Espero vuestras opiniones.


----------



## tecnogirl (Nov 10, 2009)

Manolo: aclarame, "aseos" te refieres a mobiliario sanitario (orinales, sanitarios) ?. Salu2.


----------



## ManoloAndaluz (Nov 10, 2009)

me refiero a un cuarto de baño, pero en realidad da igual, cualquier habitación sirve


----------



## alextgd (Nov 11, 2009)

Y para que quieres un LDR si lo que tienes es que sensorizar la presencia, no la luz


----------



## Fogonazo (Nov 11, 2009)

ManoloAndaluz dijo:


> ....Para averiguar si los aseos de un establecimiento están ocupados, quiero instalar un sistema indicador que evite las colas de usuarios....

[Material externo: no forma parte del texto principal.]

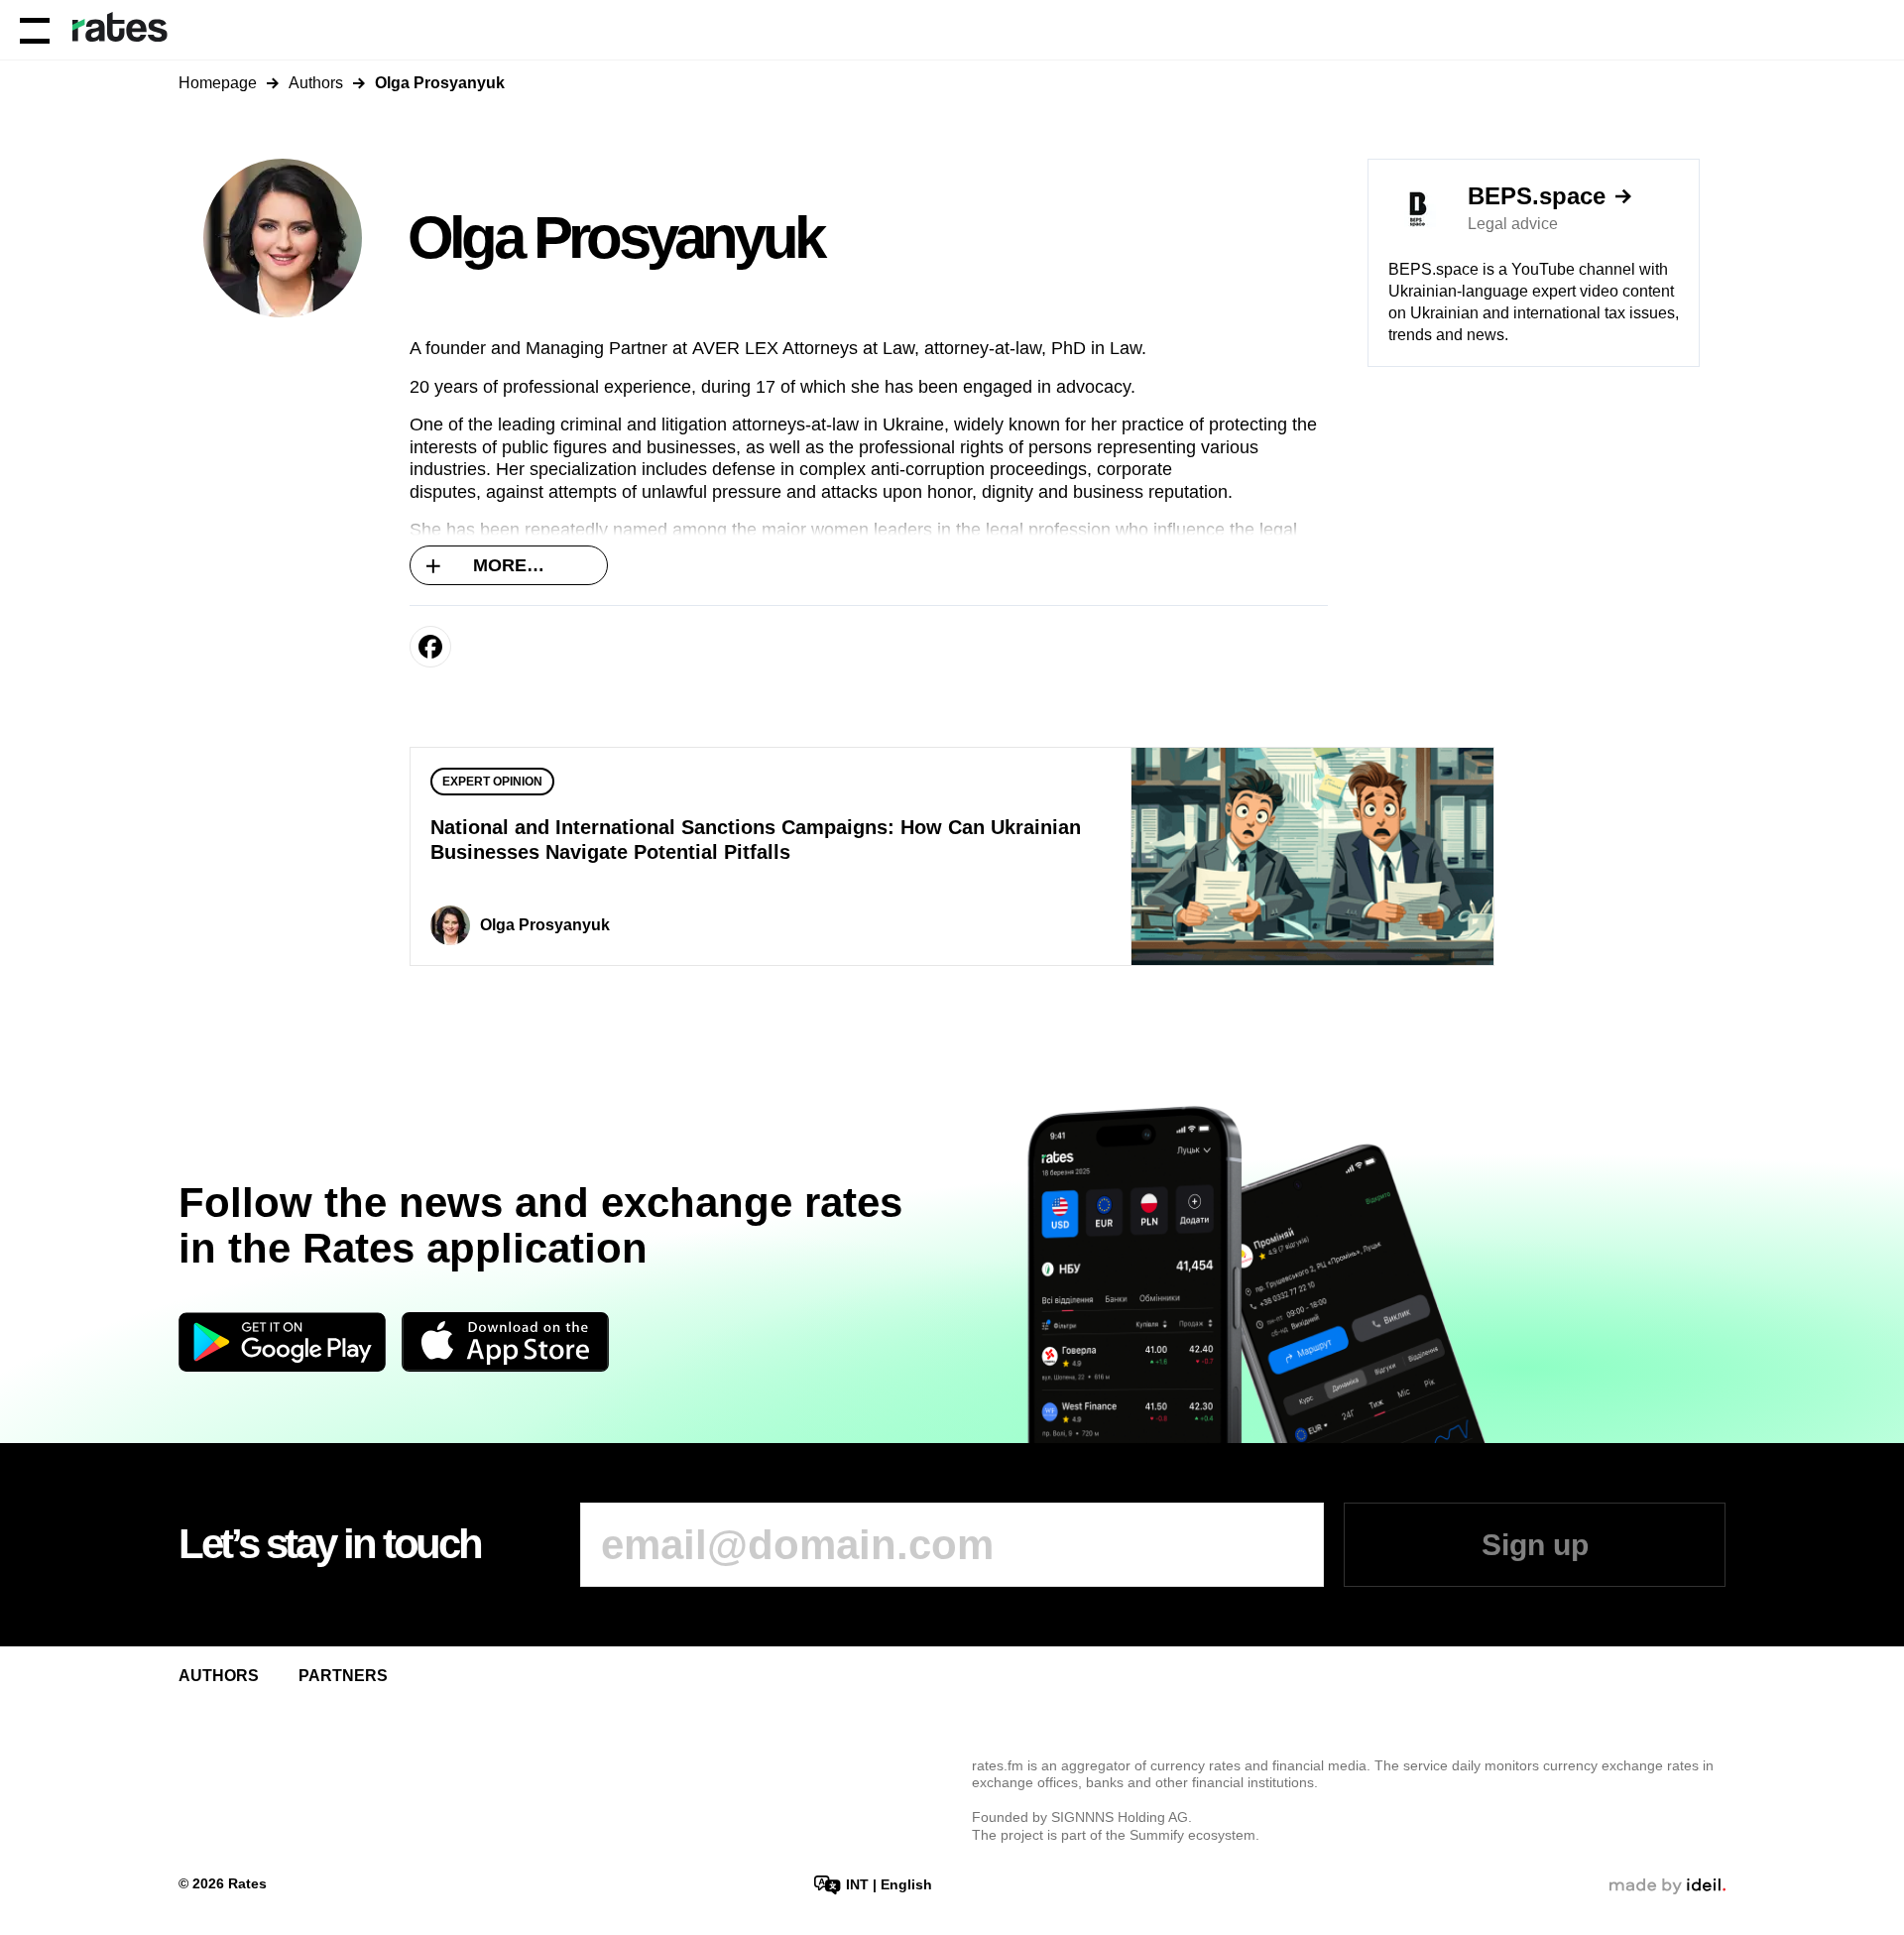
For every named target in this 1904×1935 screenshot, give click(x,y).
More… (508, 565)
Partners (343, 1675)
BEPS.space (1537, 196)
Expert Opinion (492, 781)
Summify (1157, 1835)
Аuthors (218, 1675)
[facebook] (430, 646)
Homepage (217, 82)
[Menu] (35, 30)
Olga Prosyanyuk (545, 924)
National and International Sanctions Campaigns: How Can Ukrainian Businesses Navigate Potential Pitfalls (755, 839)
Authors (316, 82)
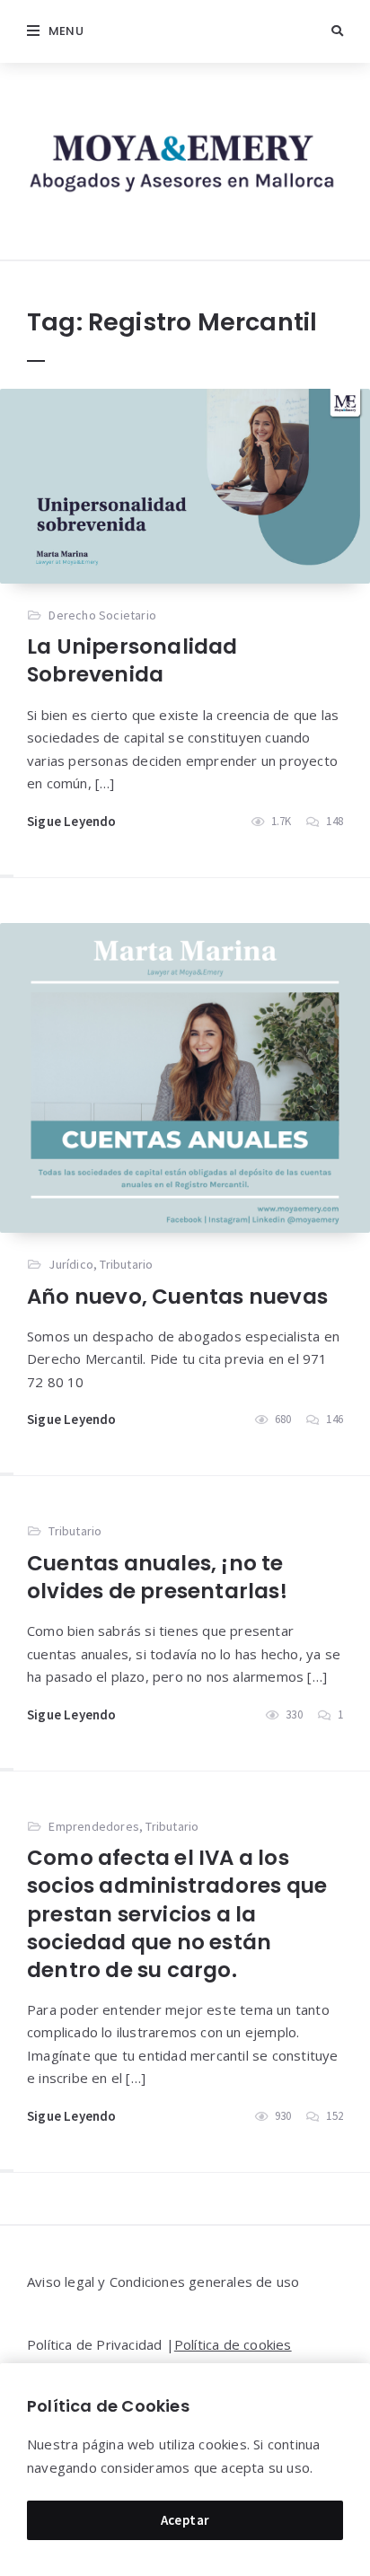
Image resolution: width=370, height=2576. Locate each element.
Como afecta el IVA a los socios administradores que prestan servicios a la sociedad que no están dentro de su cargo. (177, 1913)
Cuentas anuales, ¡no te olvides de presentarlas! (157, 1577)
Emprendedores (93, 1826)
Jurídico (70, 1264)
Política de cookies (233, 2344)
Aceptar (185, 2519)
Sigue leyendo (72, 821)
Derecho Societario (102, 615)
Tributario (126, 1264)
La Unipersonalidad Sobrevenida (132, 660)
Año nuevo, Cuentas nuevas (177, 1296)
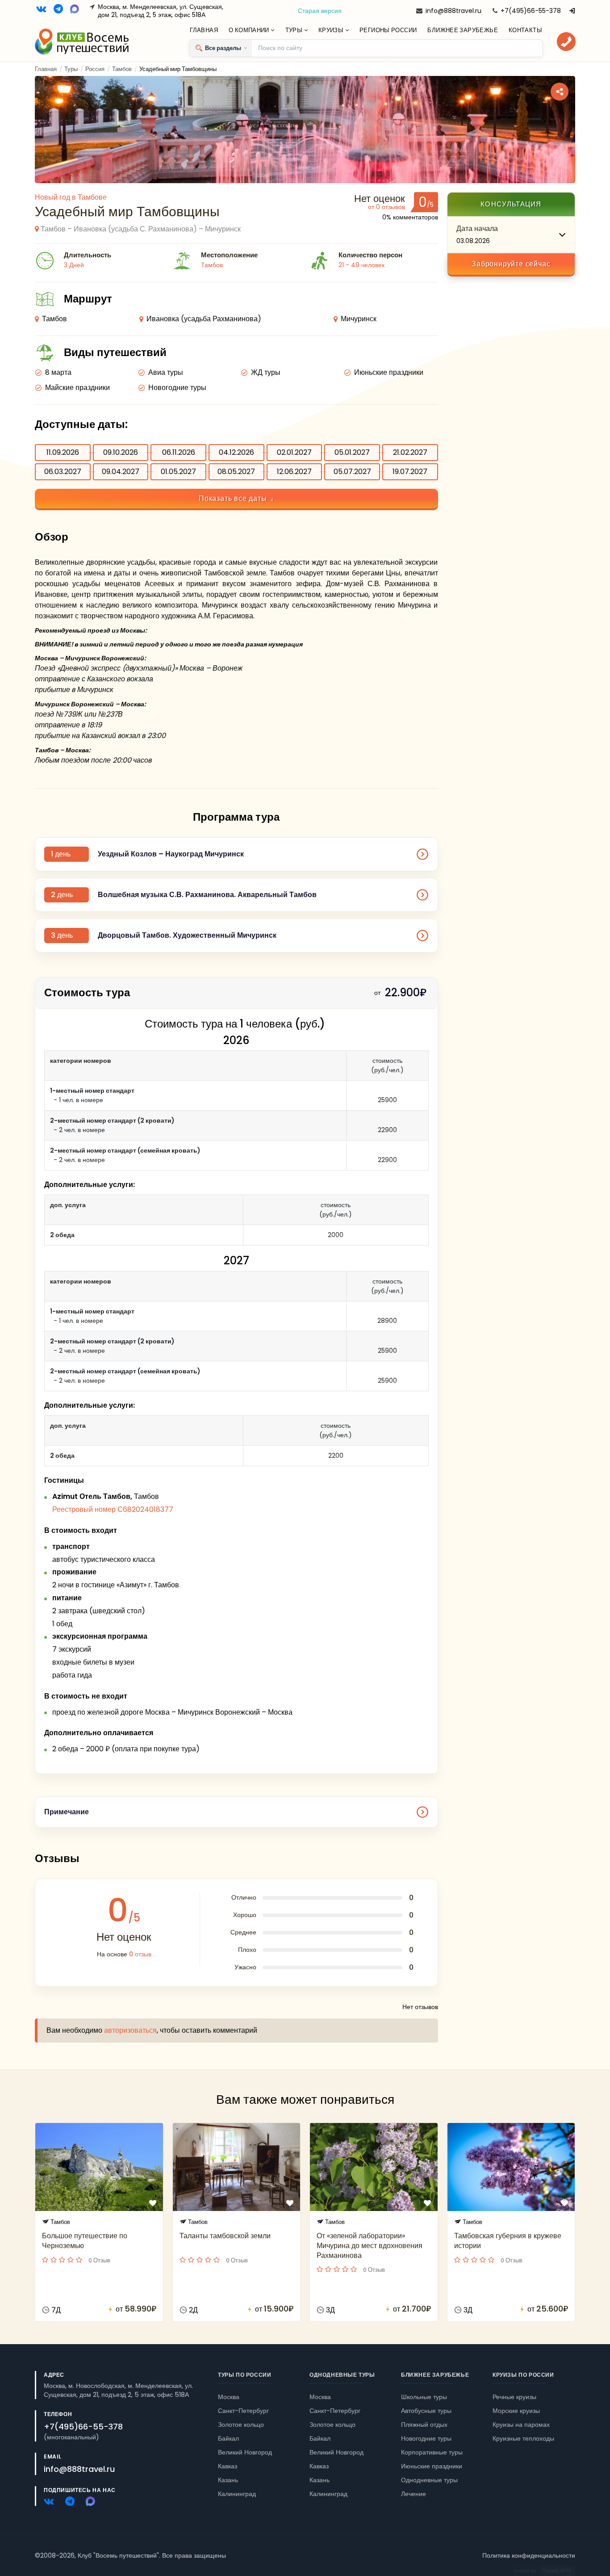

Podría ser con un LDR, habría que buscar una colocación donde el "ocupante" interrumpa el paso de luz al LDR.
También podrías hacerlo con un sensor *PIR*
O mediante un contador (Simple Flip-Flop) que sea accionado por la puerta, si el Nº es impar esta "Ocupado", si es par, esta "Libre"


----------



## tecnogirl (Nov 12, 2009)

Manolo: Si de hacerlo economico se trata... Usa solo los detectores de presencia (creo que ya los tienes). Estos tienen un(os) contacto(s) secos con los que puedes alambrar un circuito y encender un bombillo o led. Tener un led verde parpadeando
a 2 Hz todo el tiempo acabar  con tu pila rapidito, rapidito... Salu2.


----------



## ManoloAndaluz (Nov 12, 2009)

Lo del LDR es por aprovechar componentes ya que tengo un LDR. Pero, ¿me pueden dar más información sobre el sensor PIC (precio, caracteríticas, complejidad...?
Respecto a lo de que si mantengo un led verde parpadeando se acaba la pila muy rapido, yo tenía entendido que los leds consumen muy poco y podría durar meses, por favor tecnogirl o cualquier otra persona corrigeme si me equivoco


----------



## hernan1 (Nov 12, 2009)

Mira, yo te diria que uses el siguiente esquema. No es del todo barato, (nose a que llamas barato en realidad) pero bueno.
El esquema seria el siguiente.
Un emisor infrarrojo por un lado, y un receptor infrarrojo por el otro.
A la salida del receptor, un 4017 que lo que haga es, a cada pulso positivo que te entrega el receptor, cambia a la salida siguiente de manera que con la salida 0, por ejemplo voy a un 555 astable a 10 hz con los 2 led rojos.
Cuando el tipo sale del baño va a pasar devuelta por la barrera infrarroja. Entonces, tira otro pulso al 4017, y te pasa a Q1, que le conecto un 555 astable a 2hz donde irian los dos led verdes.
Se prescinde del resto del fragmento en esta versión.